Exercise brief:
Report all lines of the records that contain "agent".

Data listing:
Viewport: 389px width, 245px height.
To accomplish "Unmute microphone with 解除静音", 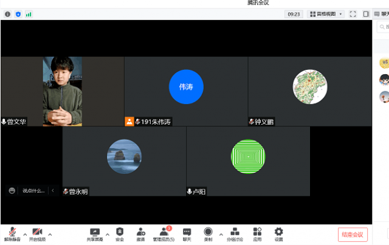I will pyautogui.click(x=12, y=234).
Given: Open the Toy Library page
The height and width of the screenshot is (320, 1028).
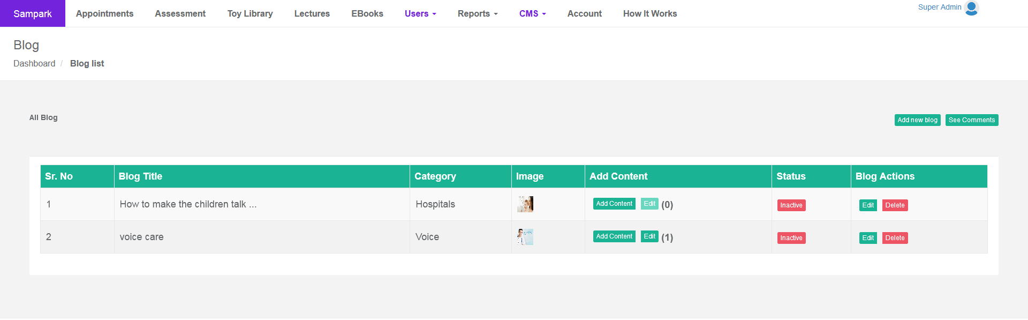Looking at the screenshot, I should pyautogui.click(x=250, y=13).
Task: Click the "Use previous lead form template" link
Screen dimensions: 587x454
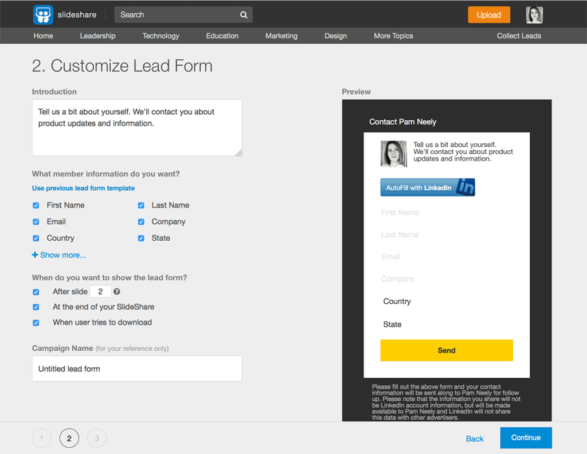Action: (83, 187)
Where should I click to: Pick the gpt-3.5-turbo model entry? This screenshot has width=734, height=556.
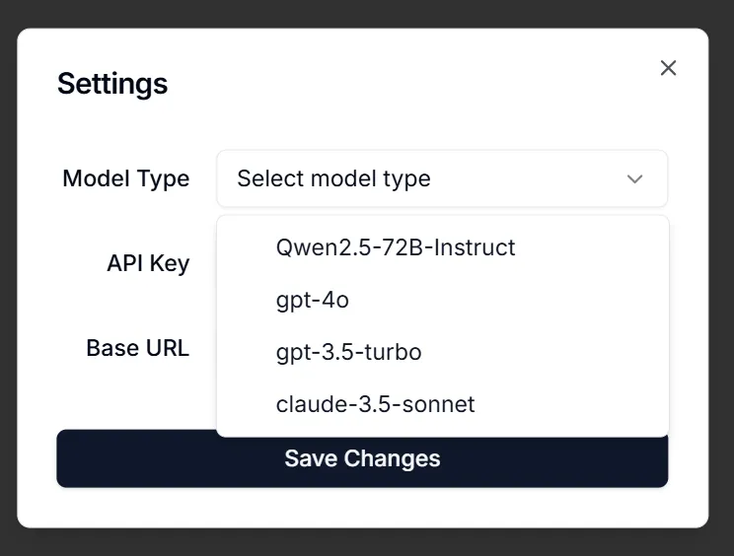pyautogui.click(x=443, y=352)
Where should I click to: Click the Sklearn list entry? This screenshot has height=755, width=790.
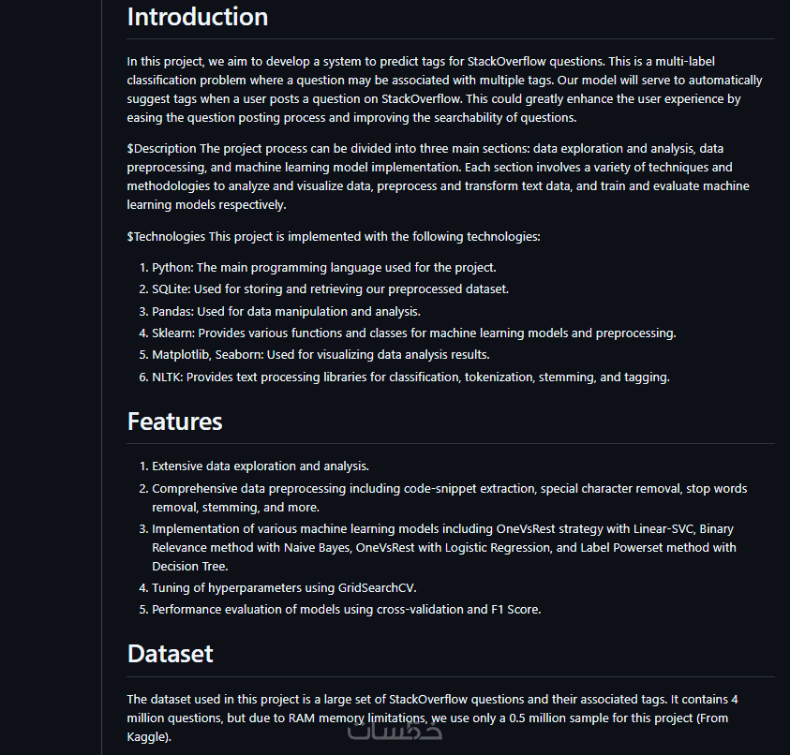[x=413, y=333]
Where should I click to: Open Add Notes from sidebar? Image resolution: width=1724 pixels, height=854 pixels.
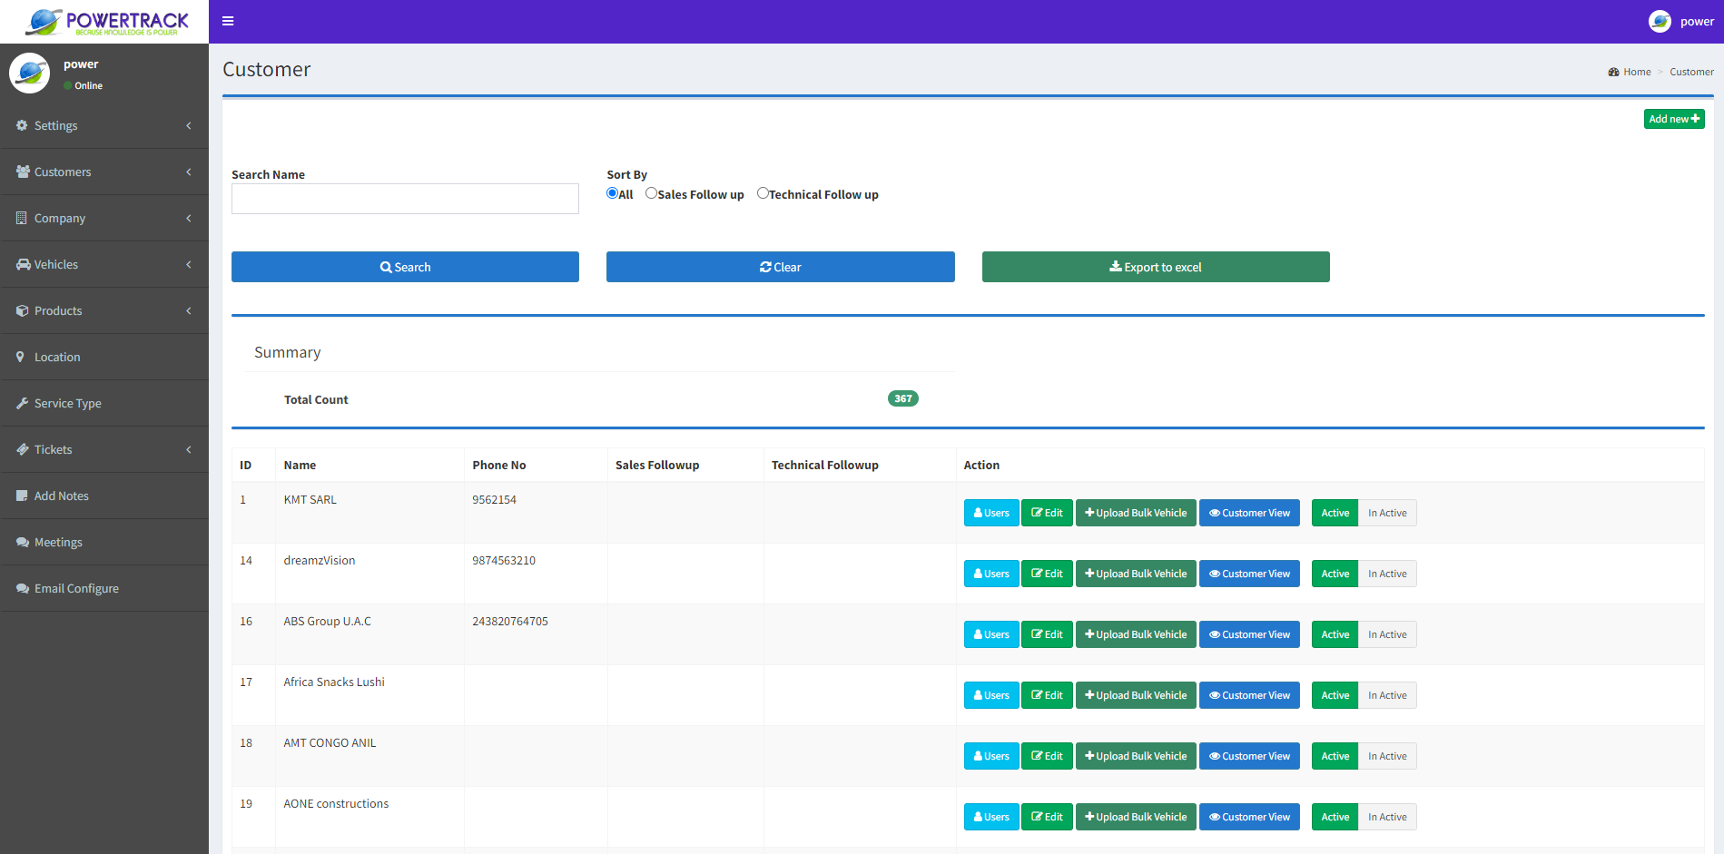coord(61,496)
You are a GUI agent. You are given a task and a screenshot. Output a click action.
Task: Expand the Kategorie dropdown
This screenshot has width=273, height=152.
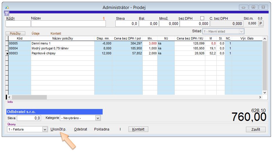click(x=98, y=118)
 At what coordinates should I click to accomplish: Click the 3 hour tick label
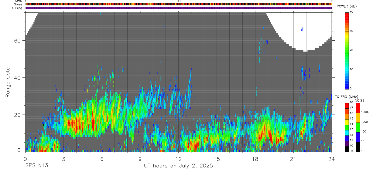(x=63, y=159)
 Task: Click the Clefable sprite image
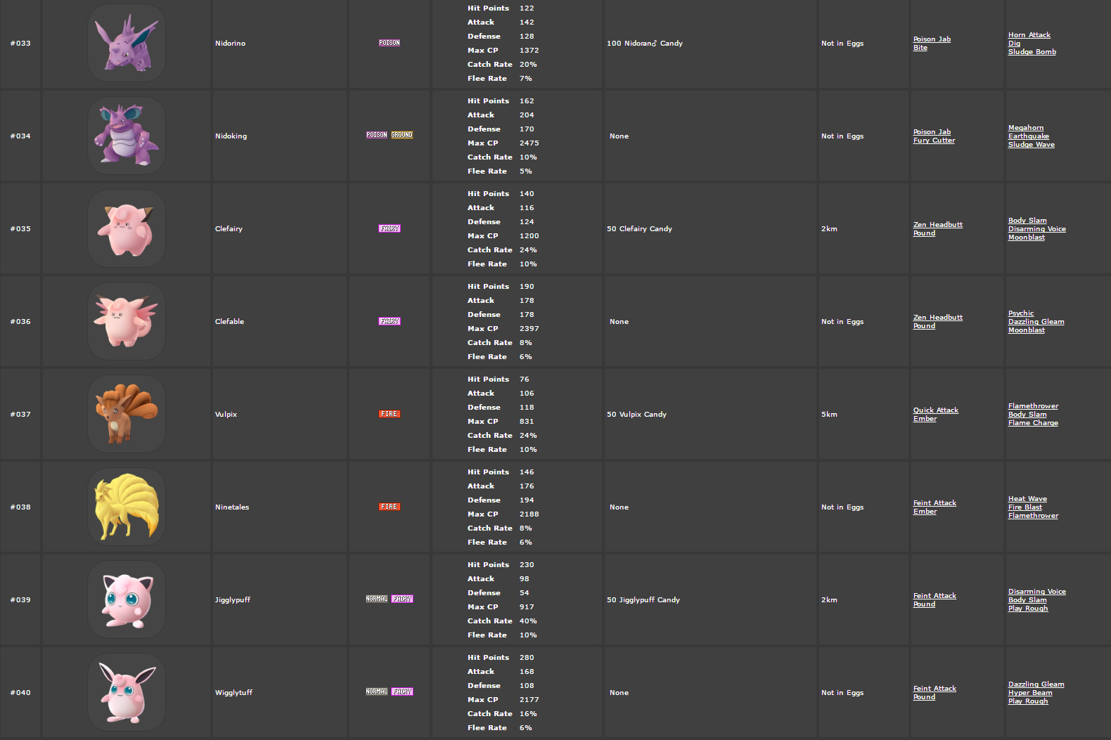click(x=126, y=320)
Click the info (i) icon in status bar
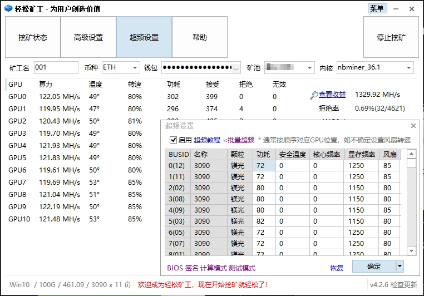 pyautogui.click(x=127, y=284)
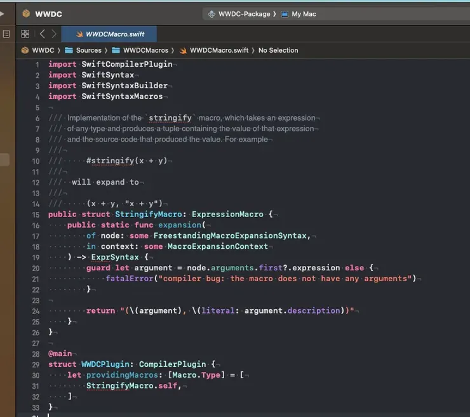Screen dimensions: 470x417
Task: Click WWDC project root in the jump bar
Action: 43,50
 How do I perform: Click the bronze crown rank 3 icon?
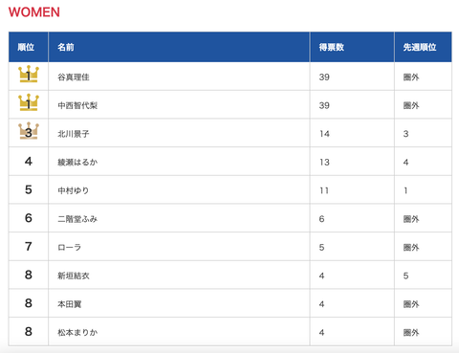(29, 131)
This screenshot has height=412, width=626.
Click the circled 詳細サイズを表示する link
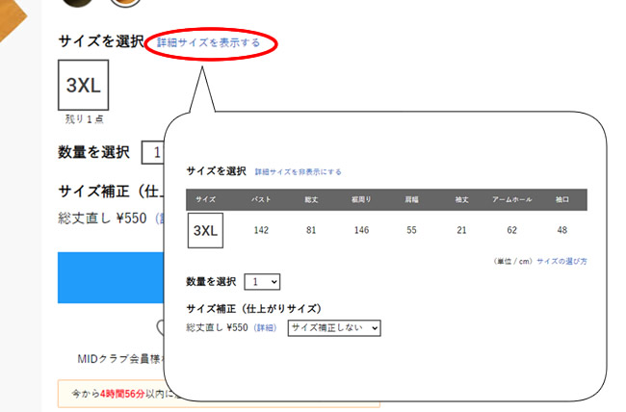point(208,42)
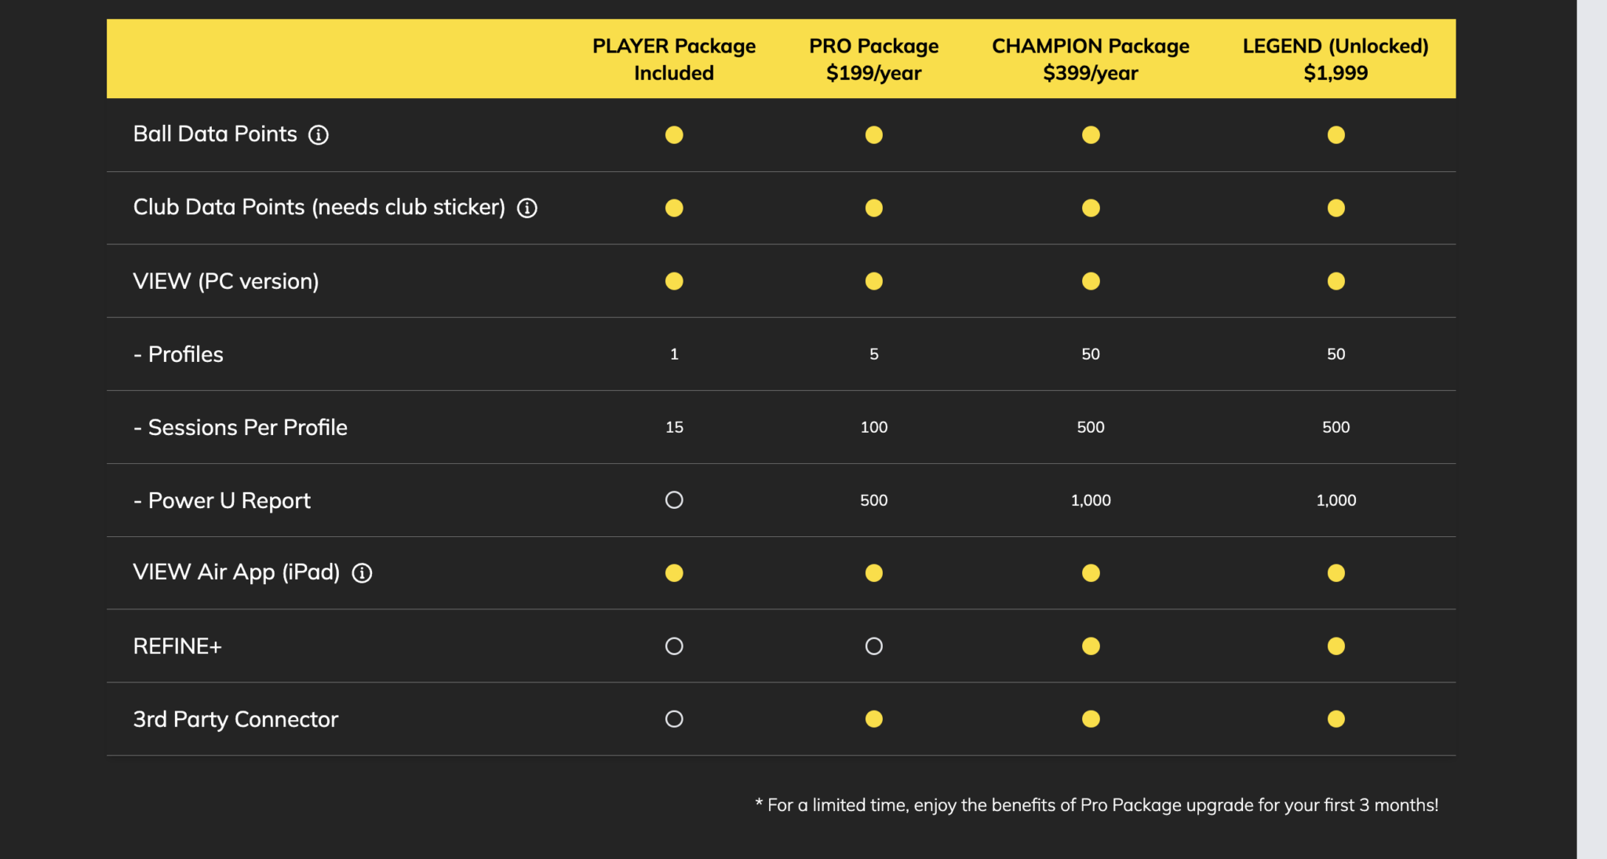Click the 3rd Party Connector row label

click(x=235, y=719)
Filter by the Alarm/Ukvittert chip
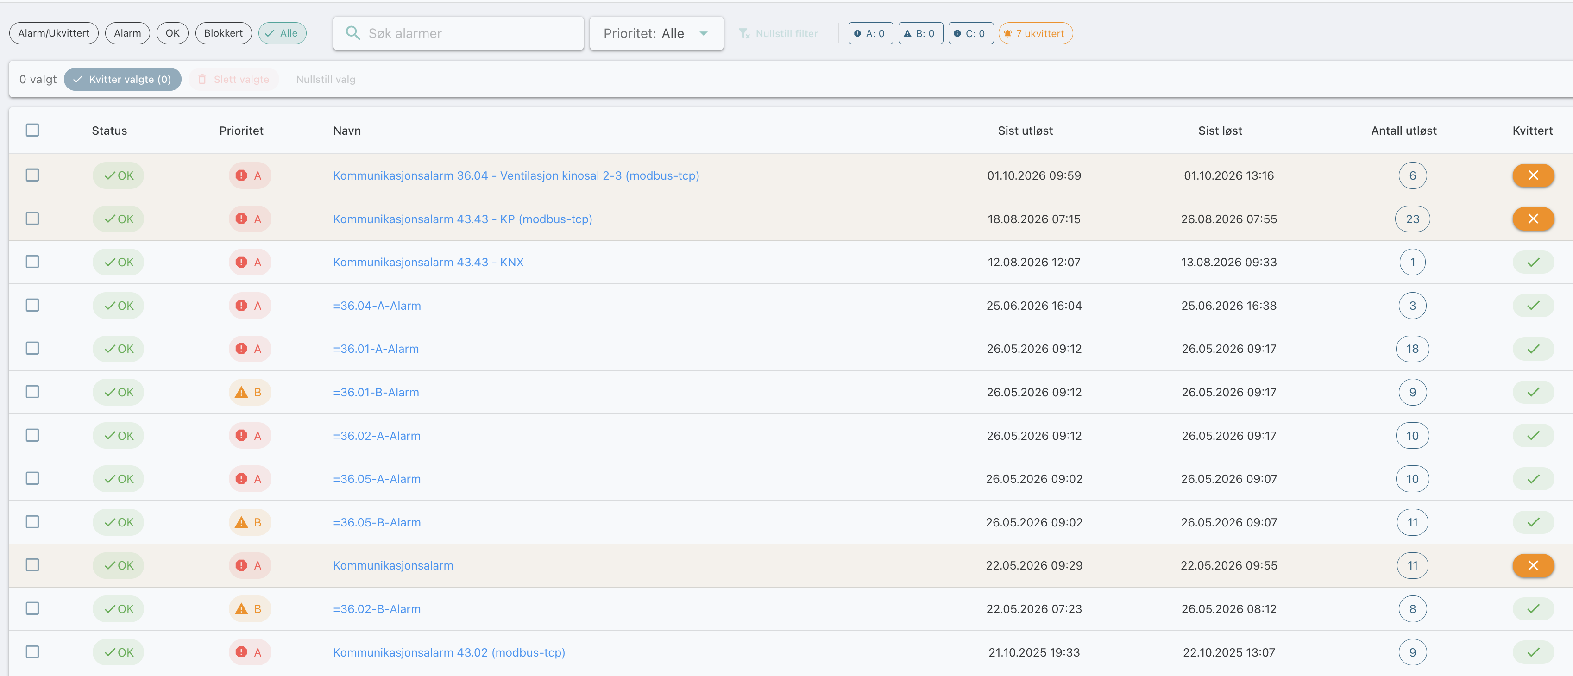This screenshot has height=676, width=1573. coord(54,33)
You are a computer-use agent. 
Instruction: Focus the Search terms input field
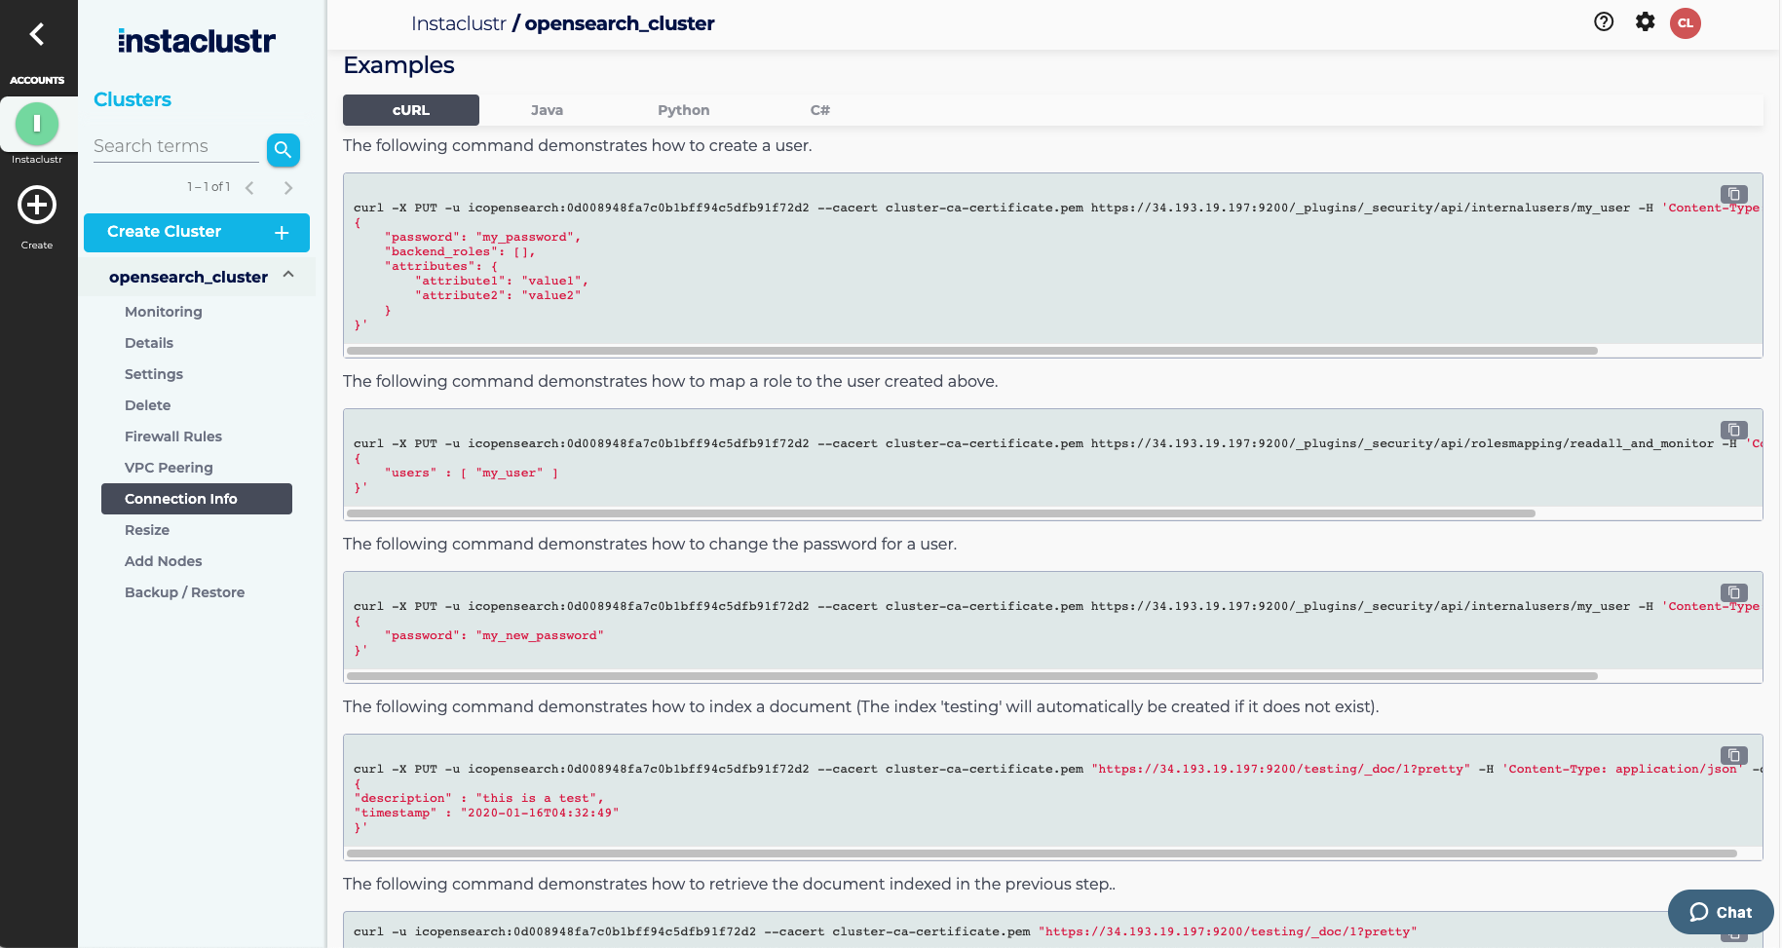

Answer to this problem:
You are a GUI agent. You are given a task and a screenshot. Output a click action.
You are a computer-use agent. 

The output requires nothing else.